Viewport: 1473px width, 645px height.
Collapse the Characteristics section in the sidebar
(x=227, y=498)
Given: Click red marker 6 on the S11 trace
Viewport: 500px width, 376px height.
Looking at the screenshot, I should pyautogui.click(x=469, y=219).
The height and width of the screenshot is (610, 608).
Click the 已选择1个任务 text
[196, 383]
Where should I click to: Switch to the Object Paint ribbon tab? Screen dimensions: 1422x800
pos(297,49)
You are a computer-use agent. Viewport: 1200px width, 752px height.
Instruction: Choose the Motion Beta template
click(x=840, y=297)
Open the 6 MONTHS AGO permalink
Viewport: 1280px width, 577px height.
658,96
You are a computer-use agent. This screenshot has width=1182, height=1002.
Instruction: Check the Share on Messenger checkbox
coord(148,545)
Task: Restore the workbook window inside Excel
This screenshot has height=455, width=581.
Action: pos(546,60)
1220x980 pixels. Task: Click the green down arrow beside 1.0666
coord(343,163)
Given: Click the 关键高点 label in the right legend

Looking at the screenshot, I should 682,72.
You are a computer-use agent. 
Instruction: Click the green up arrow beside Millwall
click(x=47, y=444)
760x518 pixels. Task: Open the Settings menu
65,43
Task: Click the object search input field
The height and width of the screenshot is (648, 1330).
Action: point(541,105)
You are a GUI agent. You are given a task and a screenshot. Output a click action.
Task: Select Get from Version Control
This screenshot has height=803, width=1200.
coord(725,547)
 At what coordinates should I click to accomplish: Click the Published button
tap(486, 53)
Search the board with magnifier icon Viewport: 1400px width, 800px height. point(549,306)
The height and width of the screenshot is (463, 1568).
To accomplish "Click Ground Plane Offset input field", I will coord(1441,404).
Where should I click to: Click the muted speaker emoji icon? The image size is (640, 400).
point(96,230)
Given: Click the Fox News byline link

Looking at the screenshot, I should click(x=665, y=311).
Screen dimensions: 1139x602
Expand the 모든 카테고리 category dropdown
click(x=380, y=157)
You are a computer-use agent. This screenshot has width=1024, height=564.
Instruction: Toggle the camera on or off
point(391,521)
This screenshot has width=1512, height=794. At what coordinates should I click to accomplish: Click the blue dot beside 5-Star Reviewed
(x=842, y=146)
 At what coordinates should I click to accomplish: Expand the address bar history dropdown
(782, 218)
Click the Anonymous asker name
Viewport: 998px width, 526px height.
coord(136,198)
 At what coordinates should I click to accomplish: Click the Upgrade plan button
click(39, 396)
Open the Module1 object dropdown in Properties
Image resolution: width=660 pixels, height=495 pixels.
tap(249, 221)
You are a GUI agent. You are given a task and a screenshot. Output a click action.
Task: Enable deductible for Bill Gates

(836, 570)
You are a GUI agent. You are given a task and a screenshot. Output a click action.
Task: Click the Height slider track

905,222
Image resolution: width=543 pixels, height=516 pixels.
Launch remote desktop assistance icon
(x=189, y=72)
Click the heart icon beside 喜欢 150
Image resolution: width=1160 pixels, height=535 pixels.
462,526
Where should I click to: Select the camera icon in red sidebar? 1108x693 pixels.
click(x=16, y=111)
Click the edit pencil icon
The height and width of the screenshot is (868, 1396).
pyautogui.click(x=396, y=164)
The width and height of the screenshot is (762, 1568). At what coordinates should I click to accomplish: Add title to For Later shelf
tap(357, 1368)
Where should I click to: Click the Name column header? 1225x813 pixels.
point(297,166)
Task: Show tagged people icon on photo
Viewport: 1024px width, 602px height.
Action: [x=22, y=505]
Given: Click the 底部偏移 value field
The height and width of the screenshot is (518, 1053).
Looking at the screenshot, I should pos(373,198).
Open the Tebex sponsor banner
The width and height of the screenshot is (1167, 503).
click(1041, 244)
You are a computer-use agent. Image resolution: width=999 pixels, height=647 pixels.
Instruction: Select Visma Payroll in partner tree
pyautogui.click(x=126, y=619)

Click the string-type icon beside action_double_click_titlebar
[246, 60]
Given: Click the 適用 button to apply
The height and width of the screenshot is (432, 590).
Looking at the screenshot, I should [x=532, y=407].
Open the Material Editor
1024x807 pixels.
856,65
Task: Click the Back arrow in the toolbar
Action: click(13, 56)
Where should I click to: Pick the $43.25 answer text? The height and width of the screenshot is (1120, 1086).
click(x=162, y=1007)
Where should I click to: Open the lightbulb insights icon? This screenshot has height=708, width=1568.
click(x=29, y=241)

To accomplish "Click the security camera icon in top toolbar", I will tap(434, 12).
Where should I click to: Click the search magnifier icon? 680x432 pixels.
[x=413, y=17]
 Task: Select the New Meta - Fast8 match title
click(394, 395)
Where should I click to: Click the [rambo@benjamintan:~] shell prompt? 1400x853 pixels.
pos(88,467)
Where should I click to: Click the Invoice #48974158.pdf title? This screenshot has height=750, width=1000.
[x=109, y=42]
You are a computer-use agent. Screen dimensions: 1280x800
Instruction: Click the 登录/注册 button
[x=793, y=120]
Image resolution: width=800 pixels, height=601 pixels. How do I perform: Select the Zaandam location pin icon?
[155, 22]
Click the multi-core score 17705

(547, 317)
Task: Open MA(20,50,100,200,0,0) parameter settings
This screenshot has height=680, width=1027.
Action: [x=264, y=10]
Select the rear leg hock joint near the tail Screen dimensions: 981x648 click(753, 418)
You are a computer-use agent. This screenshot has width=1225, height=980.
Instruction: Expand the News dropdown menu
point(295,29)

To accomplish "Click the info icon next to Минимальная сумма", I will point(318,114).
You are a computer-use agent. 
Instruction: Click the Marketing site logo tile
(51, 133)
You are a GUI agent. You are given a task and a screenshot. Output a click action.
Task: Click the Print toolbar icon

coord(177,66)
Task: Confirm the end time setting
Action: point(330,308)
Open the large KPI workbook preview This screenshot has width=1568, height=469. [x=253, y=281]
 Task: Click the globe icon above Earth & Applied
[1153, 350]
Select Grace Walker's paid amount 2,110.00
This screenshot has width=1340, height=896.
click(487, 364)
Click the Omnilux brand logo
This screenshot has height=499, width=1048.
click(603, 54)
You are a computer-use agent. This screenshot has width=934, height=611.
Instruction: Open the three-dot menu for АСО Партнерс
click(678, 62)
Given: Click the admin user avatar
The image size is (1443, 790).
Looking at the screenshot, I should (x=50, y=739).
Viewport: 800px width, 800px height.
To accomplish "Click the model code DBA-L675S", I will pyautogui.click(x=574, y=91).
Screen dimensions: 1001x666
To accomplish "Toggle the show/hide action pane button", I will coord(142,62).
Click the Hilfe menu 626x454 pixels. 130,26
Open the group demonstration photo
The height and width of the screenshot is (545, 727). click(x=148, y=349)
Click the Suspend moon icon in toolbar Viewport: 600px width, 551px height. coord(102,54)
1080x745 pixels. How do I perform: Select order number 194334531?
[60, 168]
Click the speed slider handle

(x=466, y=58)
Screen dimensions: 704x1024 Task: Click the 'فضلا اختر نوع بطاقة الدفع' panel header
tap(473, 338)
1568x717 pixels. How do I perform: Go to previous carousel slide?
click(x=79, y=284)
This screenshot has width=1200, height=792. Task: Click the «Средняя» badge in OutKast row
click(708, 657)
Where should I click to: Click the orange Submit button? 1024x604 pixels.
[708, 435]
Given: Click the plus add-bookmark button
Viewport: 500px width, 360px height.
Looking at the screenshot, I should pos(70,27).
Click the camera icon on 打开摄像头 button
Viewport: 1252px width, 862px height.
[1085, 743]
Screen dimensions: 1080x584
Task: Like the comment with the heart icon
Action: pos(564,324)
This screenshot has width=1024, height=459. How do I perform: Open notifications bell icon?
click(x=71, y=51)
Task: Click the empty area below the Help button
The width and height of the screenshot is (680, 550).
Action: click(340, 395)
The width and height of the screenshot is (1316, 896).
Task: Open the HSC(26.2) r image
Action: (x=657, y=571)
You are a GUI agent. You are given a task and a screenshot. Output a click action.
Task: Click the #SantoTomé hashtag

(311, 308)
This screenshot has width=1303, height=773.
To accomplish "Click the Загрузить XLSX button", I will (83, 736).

★ ★ ★ ★ ★ ★ ★

Exercise brief ▸ For the word "field", count the lines of the records that contain it and give only the number.

Task result ▸ 3